The task
Return exactly these lines and no others: the one containing "Helleborus (324, 1024)" and all that follow it to the end of the listing below.

** Material to process follows **

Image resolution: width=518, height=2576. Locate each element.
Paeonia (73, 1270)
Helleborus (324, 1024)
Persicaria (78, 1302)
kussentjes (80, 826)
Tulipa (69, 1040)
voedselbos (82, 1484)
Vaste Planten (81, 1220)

** End of Material to process **

Result for this exercise
Helleborus (324, 1024)
Persicaria (78, 1302)
kussentjes (80, 826)
Tulipa (69, 1040)
voedselbos (82, 1484)
Vaste Planten (81, 1220)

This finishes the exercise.